» Task goal: Once you reach the line with "Viewport: 427px width, 577px height.", copy it and every line after it exactly, up to the end of the data. Omit the pictures.

» Data to use:
□ □ □ □ □
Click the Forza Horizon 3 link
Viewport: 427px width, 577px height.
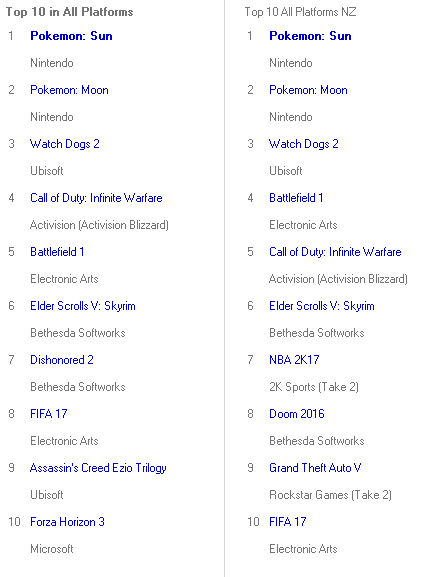point(67,522)
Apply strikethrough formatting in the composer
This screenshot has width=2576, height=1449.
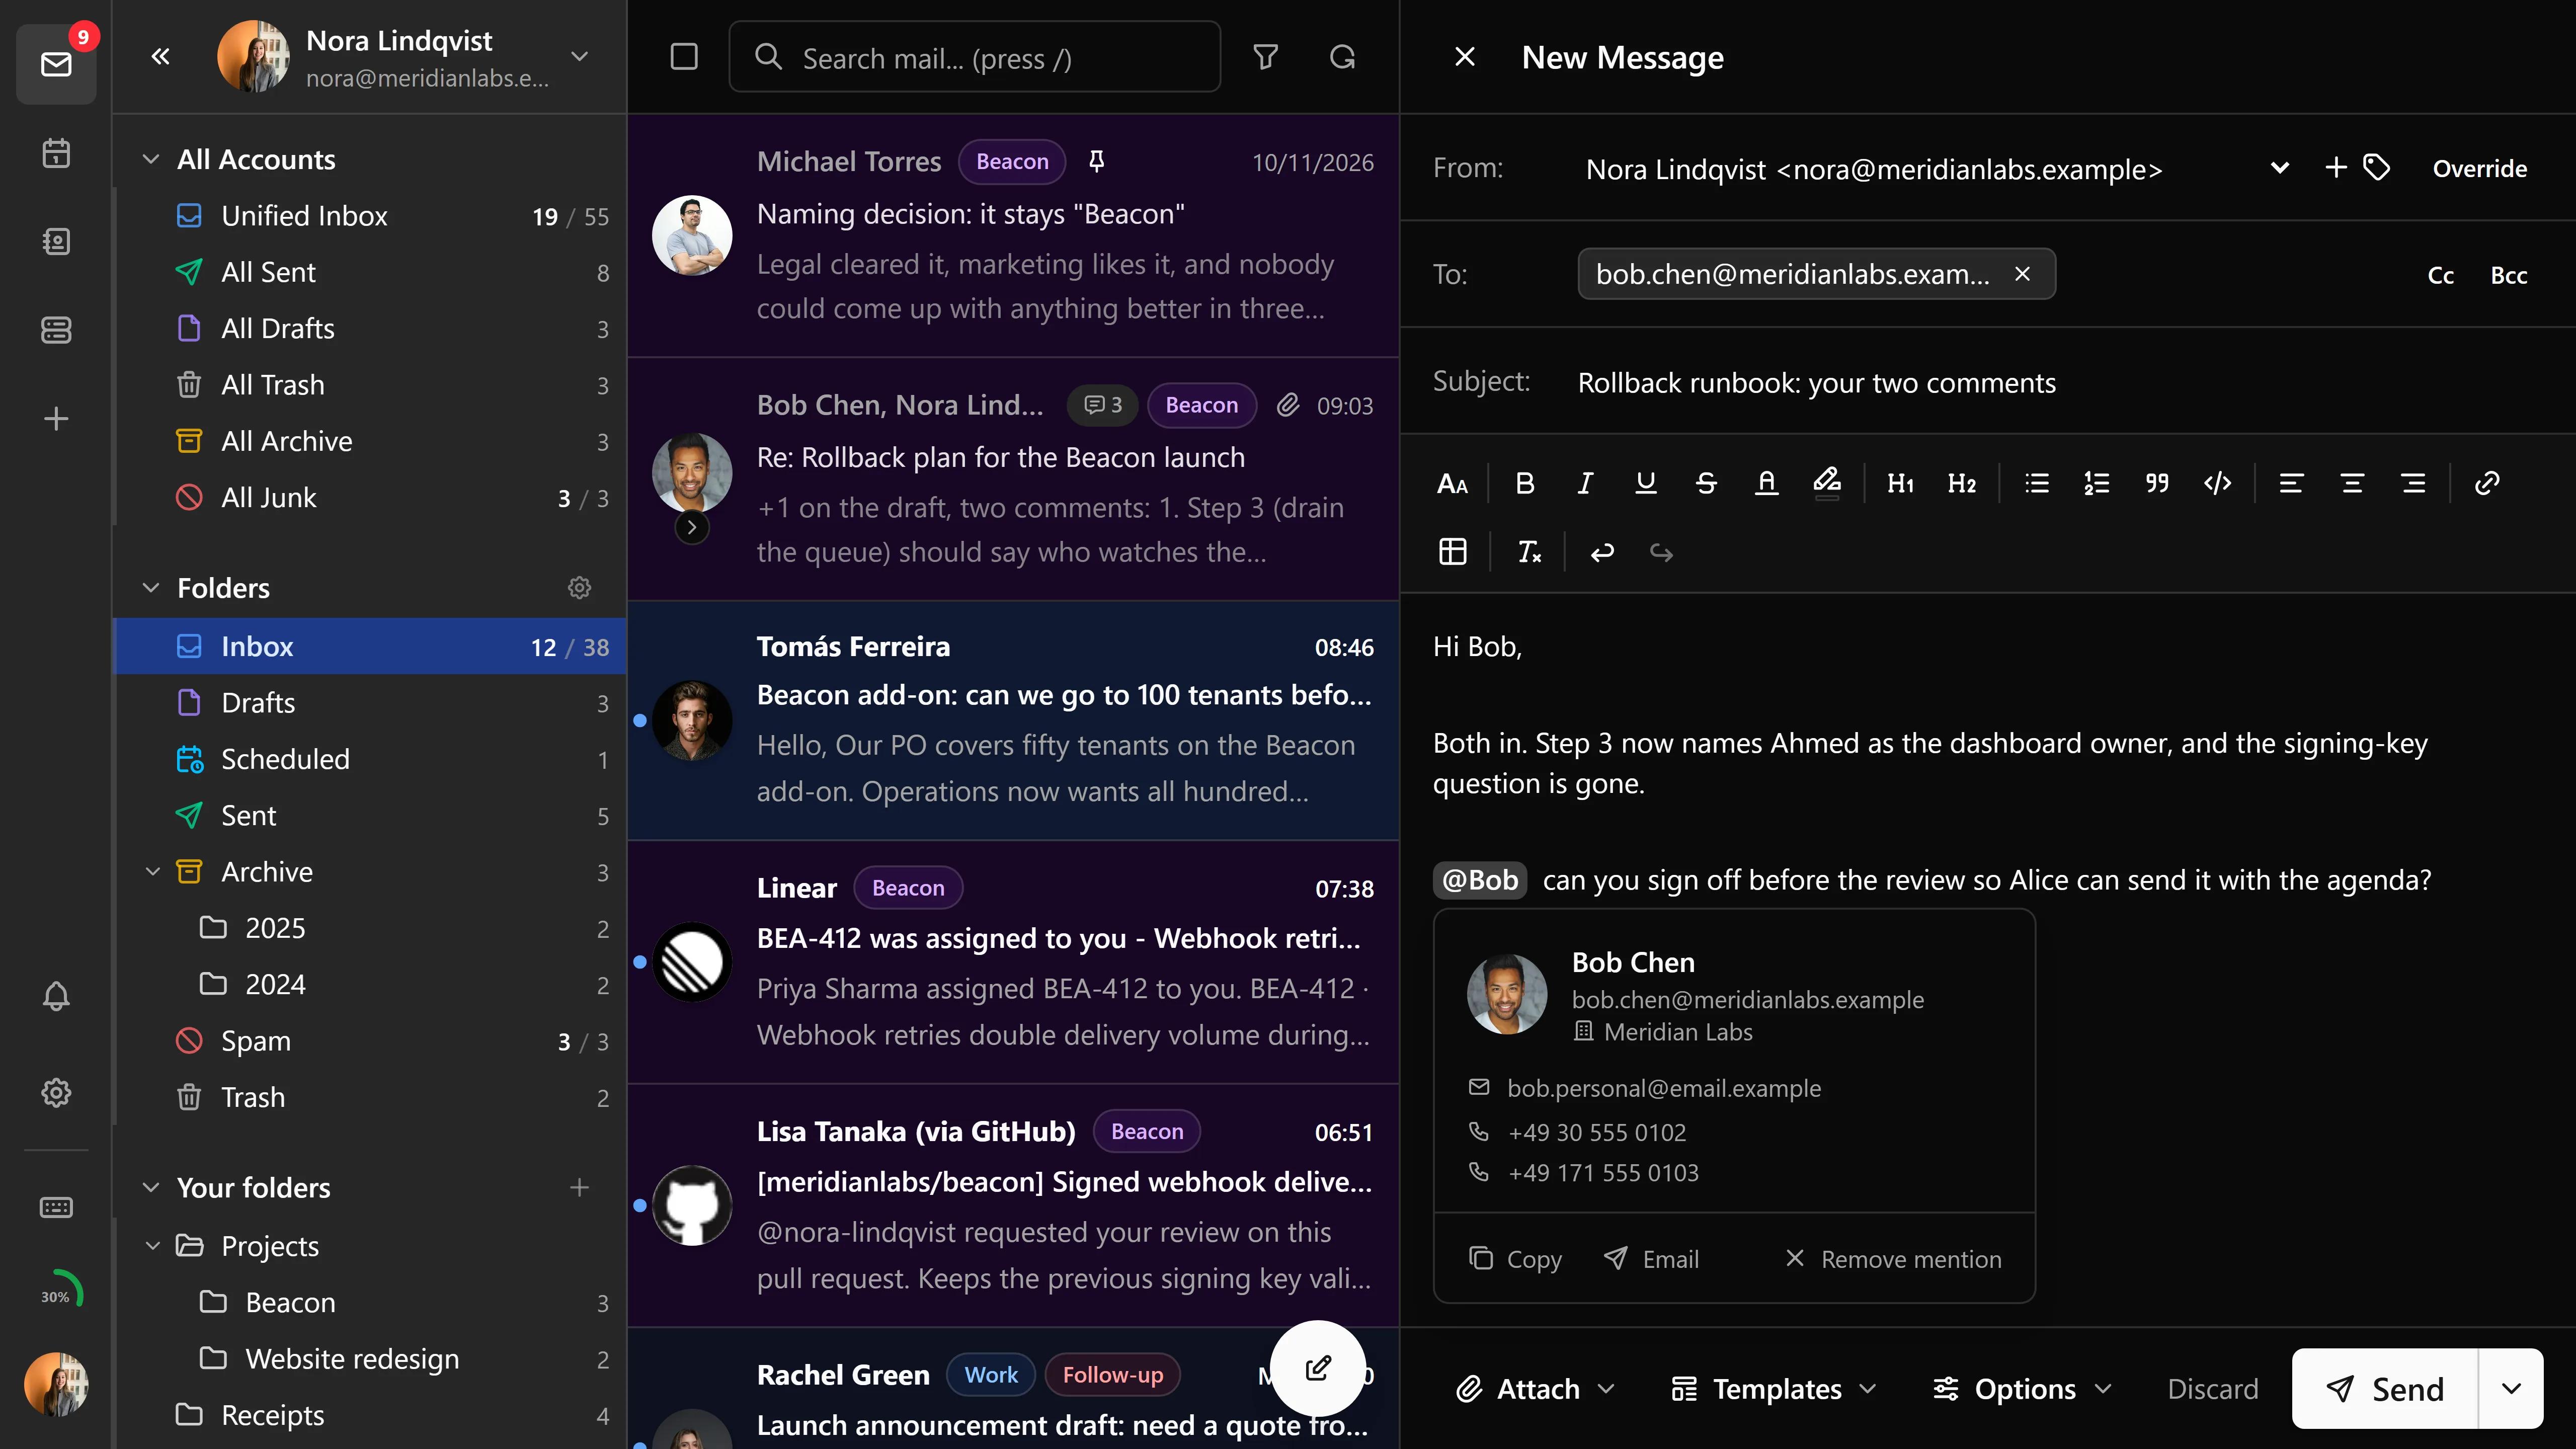click(x=1706, y=484)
□ □ □ □ □
» Exercise answer:
Viewport: 427px width, 577px height.
point(67,522)
Apply strikethrough formatting in the composer
This screenshot has width=2576, height=1449.
click(x=1706, y=484)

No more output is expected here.